## MATERIAL FOR THIS EXERCISE

▼

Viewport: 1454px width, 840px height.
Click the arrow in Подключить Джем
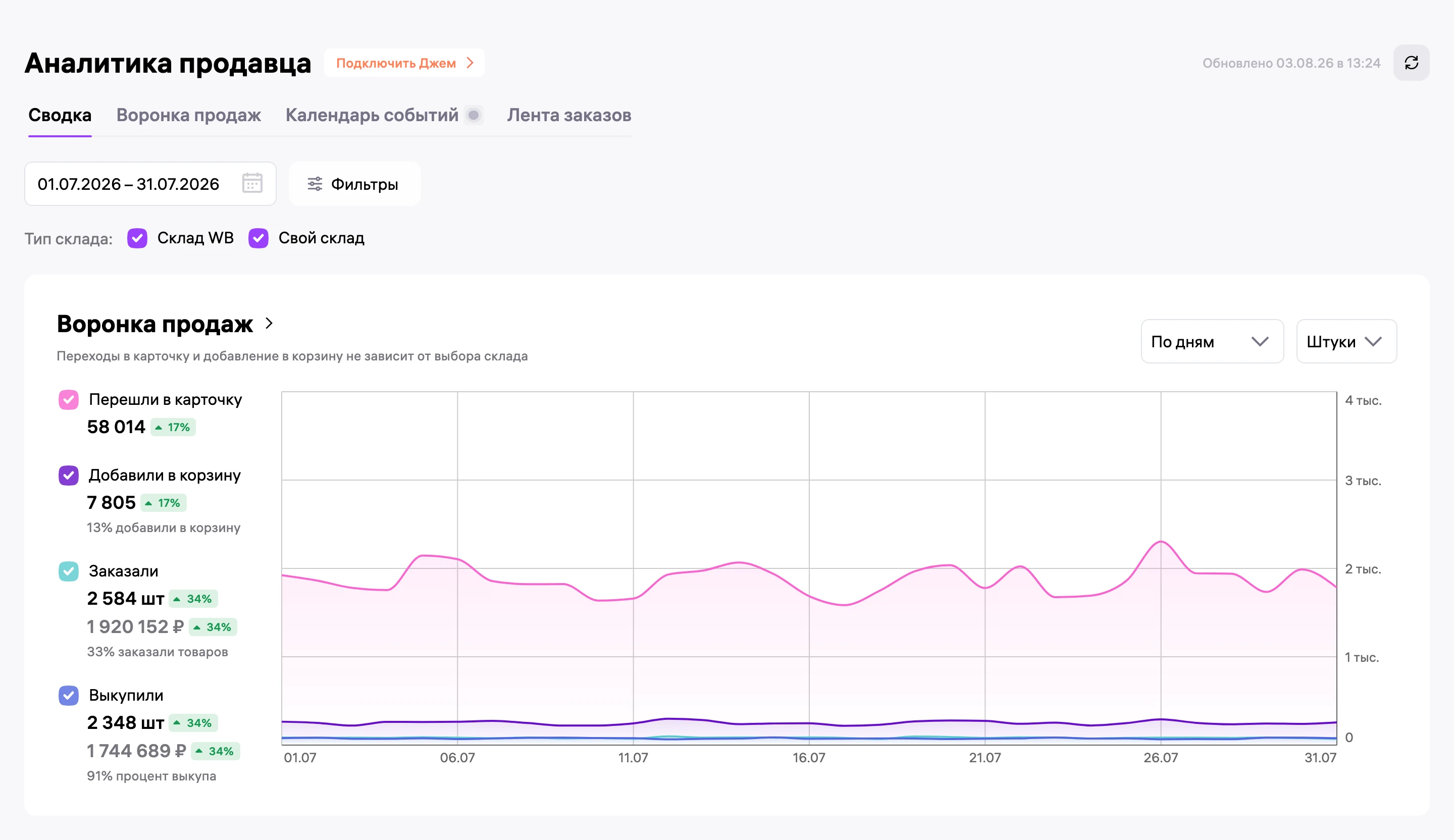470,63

▲
▼

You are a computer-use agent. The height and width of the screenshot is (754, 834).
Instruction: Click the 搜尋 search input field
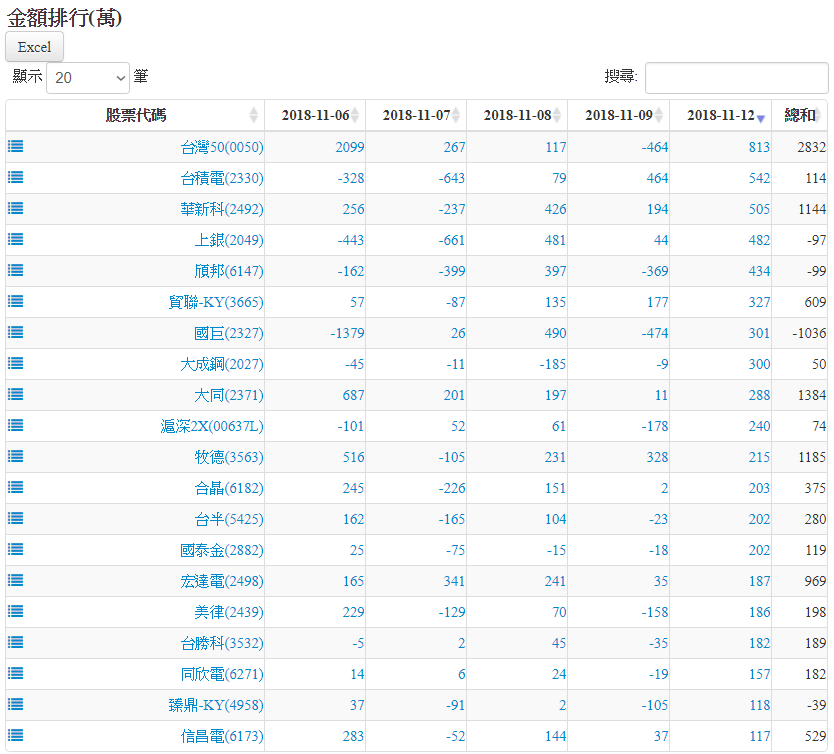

▲
▼

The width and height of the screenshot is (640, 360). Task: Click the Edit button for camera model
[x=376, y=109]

▲

## EXERCISE DIRECTIONS
Above are the records; repeat exactly the lines from the one holding "You are a computer-use" down to the one holding "Instruction: Click the 搜尋 search input field", end lines included.

## SOLUTION TO THE PROBLEM
You are a computer-use agent. The height and width of the screenshot is (754, 834).
Instruction: Click the 搜尋 search input field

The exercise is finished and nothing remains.